Description of the task
Reproduce the full news report below on the pricing of spinal muscular atrophy drugs, word for word.

Text shown
================

ZURICH (Reuters) – Biogen Inc should slash the price of its spinal muscular atrophy (SMA) drug, and the $4 million to $5 million Novartis has said its experimental gene therapy for the disease is worth is excessive, an independent U.S. organization that reviews the value of medical treatments said on Wednesday.
FILE PHOTO: A sign marks a Biogen facility in Cambridge, Massachusetts, U.S. January 26, 2017. REUTERS/Brian Snyder
Assessments by the nonprofit Institute for Clinical and Economic Review (ICER) have become increasingly influential in U.S. drug pricing and are taken into consideration by health insurers and pharmacy benefit managers making decisions about payments and patient access to treatments.
Boston-based ICER has been looking at Biogen’s Spinraza and Novartis’ Zolgensma since last year. The extremely high cost of new treatments for rare conditions has placed SMA at the center of the drug affordability debate.

================

Data under study
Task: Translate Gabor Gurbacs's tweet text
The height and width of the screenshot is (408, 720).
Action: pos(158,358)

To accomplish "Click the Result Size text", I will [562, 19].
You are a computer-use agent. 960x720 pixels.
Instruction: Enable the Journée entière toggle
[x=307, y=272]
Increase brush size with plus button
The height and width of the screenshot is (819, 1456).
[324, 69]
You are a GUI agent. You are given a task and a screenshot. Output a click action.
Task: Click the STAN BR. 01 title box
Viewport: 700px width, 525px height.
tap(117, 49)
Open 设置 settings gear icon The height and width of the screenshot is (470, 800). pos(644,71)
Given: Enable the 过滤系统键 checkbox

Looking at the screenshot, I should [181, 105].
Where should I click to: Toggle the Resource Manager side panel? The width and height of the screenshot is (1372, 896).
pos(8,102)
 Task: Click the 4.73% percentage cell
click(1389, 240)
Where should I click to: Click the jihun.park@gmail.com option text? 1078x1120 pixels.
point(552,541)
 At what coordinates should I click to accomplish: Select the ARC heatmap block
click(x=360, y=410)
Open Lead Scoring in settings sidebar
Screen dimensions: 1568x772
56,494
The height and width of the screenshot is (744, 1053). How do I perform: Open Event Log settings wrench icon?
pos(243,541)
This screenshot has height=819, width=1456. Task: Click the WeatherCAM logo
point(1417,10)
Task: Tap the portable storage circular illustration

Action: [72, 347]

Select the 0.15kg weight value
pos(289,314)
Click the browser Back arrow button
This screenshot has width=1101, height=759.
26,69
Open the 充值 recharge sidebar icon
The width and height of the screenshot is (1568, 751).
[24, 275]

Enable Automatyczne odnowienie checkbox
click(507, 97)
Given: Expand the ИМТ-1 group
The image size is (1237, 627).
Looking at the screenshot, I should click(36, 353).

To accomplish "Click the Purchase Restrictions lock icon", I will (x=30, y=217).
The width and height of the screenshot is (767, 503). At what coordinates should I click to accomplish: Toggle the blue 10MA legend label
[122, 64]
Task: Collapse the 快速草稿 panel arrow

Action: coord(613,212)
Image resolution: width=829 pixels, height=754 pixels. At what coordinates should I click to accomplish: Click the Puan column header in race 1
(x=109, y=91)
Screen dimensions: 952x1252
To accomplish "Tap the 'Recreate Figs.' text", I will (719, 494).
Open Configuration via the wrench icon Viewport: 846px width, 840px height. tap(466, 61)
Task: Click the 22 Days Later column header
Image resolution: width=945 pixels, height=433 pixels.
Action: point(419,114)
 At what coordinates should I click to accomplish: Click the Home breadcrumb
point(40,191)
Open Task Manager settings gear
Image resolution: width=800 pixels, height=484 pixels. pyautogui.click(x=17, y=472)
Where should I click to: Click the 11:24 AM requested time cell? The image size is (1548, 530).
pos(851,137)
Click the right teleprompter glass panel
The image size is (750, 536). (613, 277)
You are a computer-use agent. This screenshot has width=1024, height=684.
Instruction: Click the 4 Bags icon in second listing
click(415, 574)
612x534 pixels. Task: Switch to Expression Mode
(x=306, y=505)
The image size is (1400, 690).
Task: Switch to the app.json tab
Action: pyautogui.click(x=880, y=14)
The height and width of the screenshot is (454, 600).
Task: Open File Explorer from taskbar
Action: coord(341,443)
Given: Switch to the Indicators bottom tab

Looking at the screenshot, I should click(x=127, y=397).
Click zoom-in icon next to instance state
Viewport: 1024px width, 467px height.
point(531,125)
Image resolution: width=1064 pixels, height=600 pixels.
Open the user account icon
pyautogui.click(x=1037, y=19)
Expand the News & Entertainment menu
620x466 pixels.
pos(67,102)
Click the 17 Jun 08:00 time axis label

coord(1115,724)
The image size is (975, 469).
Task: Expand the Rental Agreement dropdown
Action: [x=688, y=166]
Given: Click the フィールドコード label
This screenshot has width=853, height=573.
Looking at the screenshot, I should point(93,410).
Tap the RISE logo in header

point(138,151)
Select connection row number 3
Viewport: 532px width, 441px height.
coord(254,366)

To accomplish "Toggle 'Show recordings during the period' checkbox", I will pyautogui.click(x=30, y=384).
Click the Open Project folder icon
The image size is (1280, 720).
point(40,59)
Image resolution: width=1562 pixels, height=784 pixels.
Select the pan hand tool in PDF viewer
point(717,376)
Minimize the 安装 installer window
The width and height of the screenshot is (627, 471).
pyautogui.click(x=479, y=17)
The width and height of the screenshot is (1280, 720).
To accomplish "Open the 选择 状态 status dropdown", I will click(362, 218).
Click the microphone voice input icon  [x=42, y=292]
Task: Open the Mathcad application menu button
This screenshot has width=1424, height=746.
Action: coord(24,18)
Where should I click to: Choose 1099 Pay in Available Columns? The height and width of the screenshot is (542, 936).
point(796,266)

================

Task output
ZURICH (Reuters) – Biogen Inc should slash the price of its spinal muscular atrophy (SMA) drug, and the $4 million to $5 million Novartis has said its experimental gene therapy for the disease is worth is excessive, an independent U.S. organization that reviews the value of medical treatments said on Wednesday.
FILE PHOTO: A sign marks a Biogen facility in Cambridge, Massachusetts, U.S. January 26, 2017. REUTERS/Brian Snyder
Assessments by the nonprofit Institute for Clinical and Economic Review (ICER) have become increasingly influential in U.S. drug pricing and are taken into consideration by health insurers and pharmacy benefit managers making decisions about payments and patient access to treatments.
Boston-based ICER has been looking at Biogen’s Spinraza and Novartis’ Zolgensma since last year. The extremely high cost of new treatments for rare conditions has placed SMA at the center of the drug affordability debate.